CMU researchers propose miniCodeProps: a minimal AI benchmark for testing code properties

Recently, ai Agents have shown very promising developments in automating the proving of mathematical theorems and verifying the correctness of code using tools such as Lean. These tools combine code with specifications and tests to ensure that it meets intended requirements, providing very strong safeguards in safety-critical applications. artificial intelligence has shown that it can enable the fundamental steps of solution development, that is, coding, specifying and testing, through large language models. While these advances hold great promise, fully automating program verification remains a challenge.

Traditionally, the proof of mathematical theorems has been based on tools such as Leanwhich trains models on data sets like Matelib Solve problems using specific definitions and strategies. However, these tools have had difficulty adapting to program verification, which requires completely different methods and approaches. While machine learning has improved automation in systems like Coq and Isabelle, similar advances are still missing for Lean in program verification. Other tools like dafny and TRUEas well as landmarks such as miniF2F and CoqGymoffer alternatives. Still, they have not been able to fully address the challenges of adapting mathematical theorem proving methods to the needs of program verification.

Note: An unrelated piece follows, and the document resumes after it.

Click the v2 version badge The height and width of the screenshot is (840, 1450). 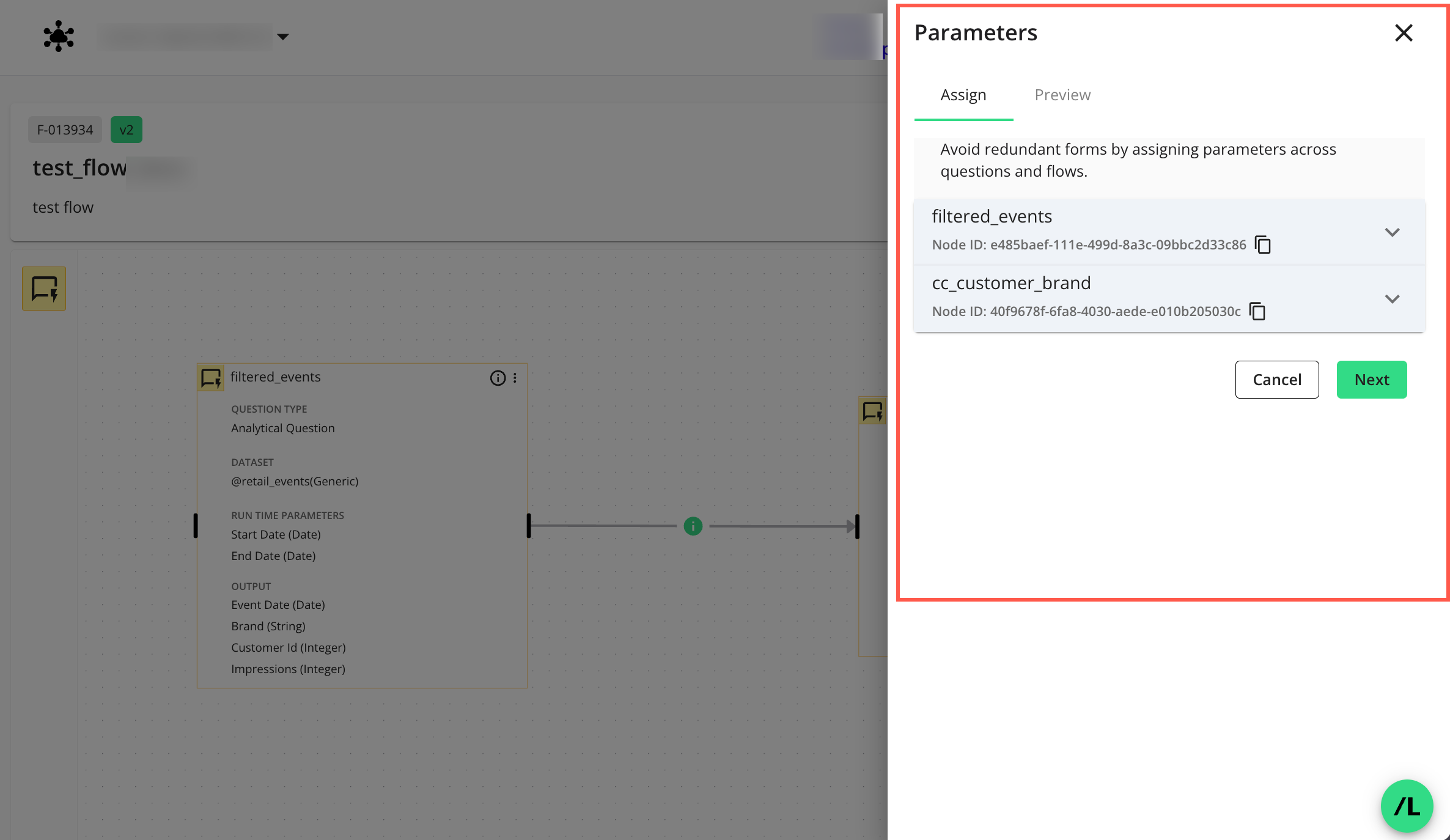click(126, 130)
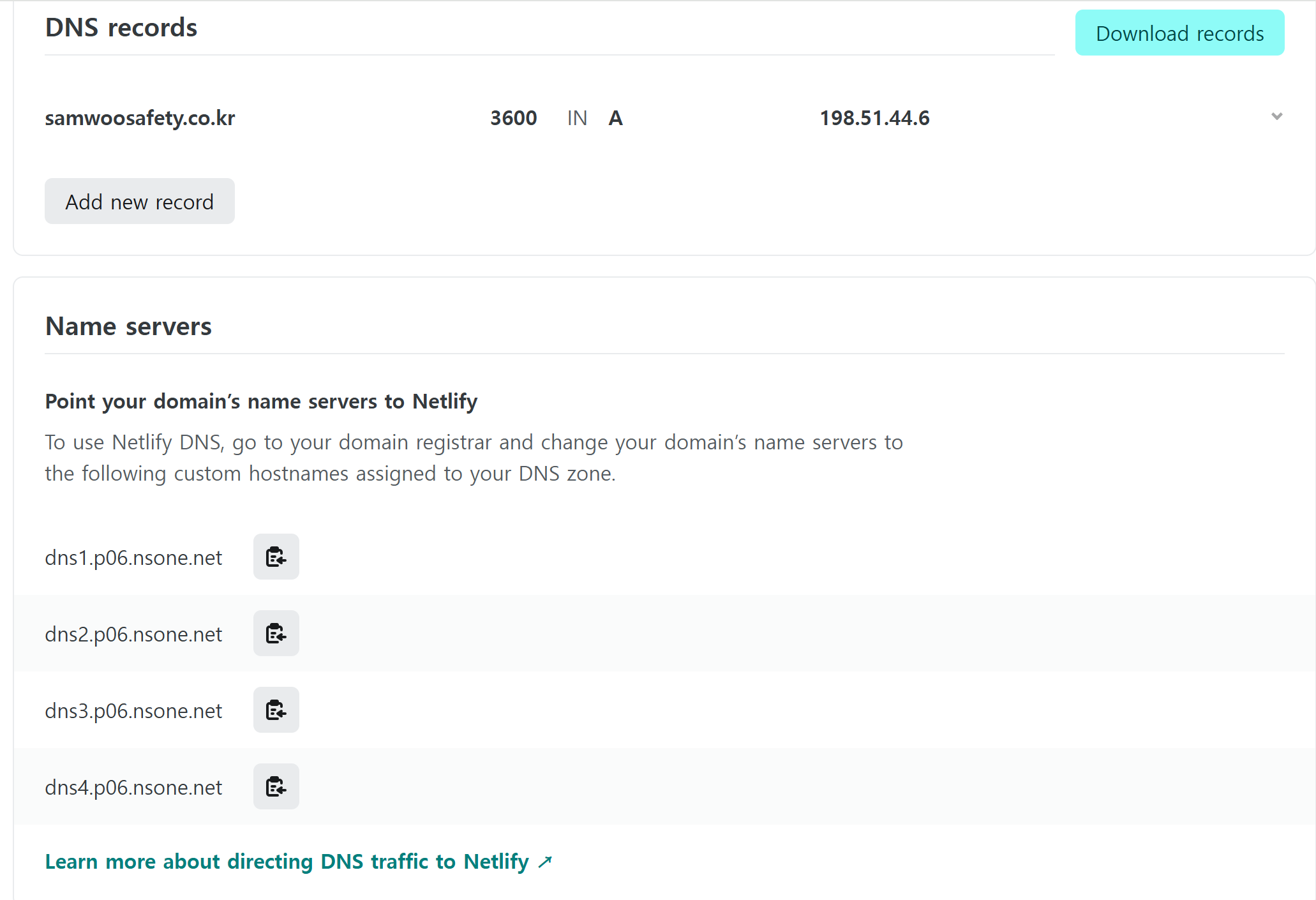This screenshot has width=1316, height=900.
Task: Expand the samwoosafety.co.kr record chevron
Action: coord(1276,117)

To solve this, researchers from Carnegie Mellon University proposed miniCodePropsa reference point that contains 201 program specifications Lean Test Wizard, to address the challenge of automatically generating tests for programs and their specifications. miniCodeProps It contained simple, stand-alone programs like lists, natural numbers, and binary treeswith different levels of difficulty to demonstrate. The data set, divided into three categories:intuitive properties of lists, trees and numbers (medley), termination lemmas for recursive functions (termination), and properties of non-standard classification algorithms (classification)—including 201 statements of theorems. The functions operated primarily on linked lists, and some involved natural numbers and binary trees. These properties were classified by difficulty: easy (mix), medium (completion), and difficult (sort). The termination lemmas required proving the termination of recursion, which was critical for the use of Lean 4. The data set, available in jsonlines format, included essential details such as the proof status and dependencies of each theorem. Examples such as the zip concatenation property and sorting properties highlighted the challenge of testing these properties, especially for more complex sorting algorithms.

The evaluation of miniCodeProps focused on two main tasks: full generation and tactic-by-tactic generation. In full test generation, the models were tested for their ability to generate full tests for given specifications. For tactic-by-tactic generation, models were evaluated based on their ability to suggest the next appropriate tactic from the current test state, testing incremental reasoning. The evaluation also considered test difficulty levels, ranging from simple properties of lists and numbers to complex properties of sorting and completion algorithms, measuring both efficiency and correctness in test generation or tactical application.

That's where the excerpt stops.